== WORK TO COMPLETE ==
In the listing below, locate the line containing "Returns (79, 861)" and the line containing "Privacy Policy (95, 900)". Output both of them and every line between, exactly as written, and nothing more.

======== INFORMATION SUPPLIED ========

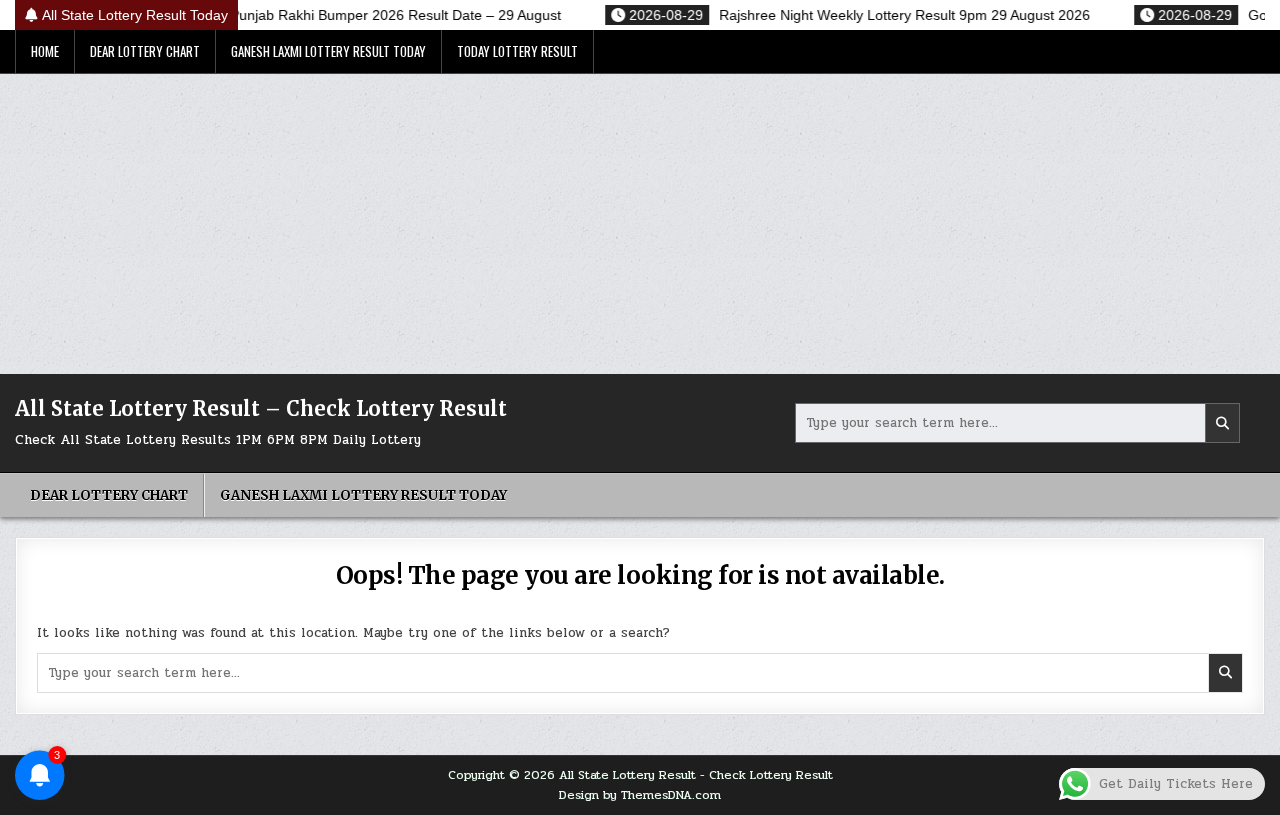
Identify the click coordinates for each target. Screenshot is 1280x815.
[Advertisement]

========
======== INFORMATION SUPPLIED ========

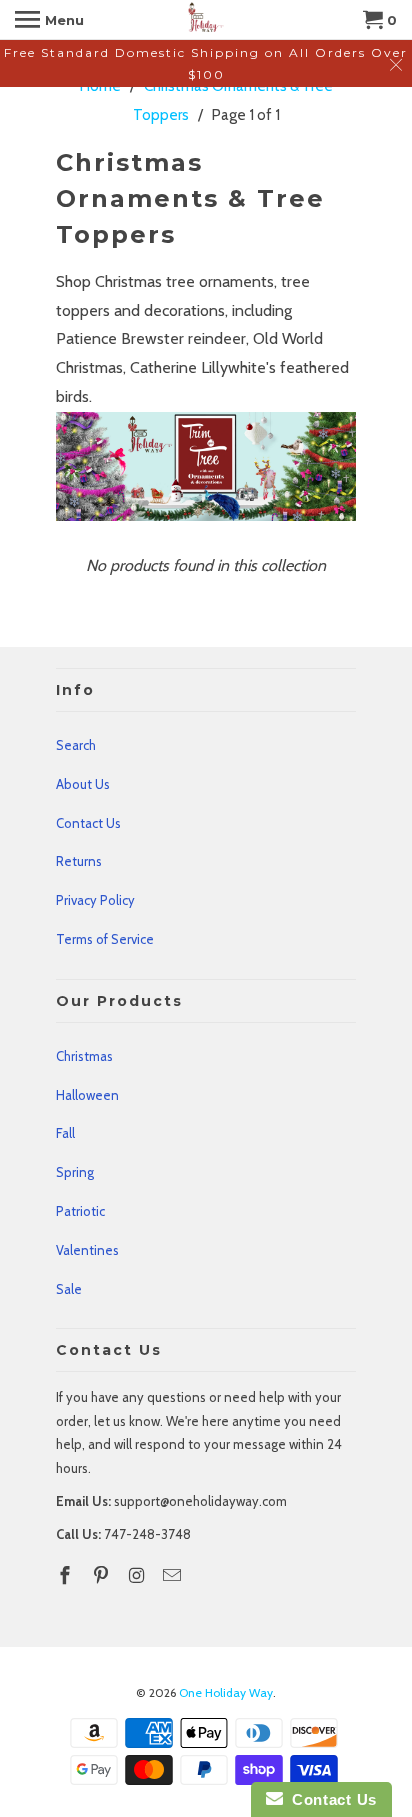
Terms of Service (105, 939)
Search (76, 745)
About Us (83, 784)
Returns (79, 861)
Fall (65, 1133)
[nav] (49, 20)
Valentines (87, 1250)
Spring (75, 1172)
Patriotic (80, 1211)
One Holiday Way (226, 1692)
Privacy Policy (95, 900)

========

== RESULT OF THE EXERCISE ==
Returns (79, 861)
Fall (65, 1133)
[nav] (49, 20)
Valentines (87, 1250)
Spring (75, 1172)
Patriotic (80, 1211)
One Holiday Way (226, 1692)
Privacy Policy (95, 900)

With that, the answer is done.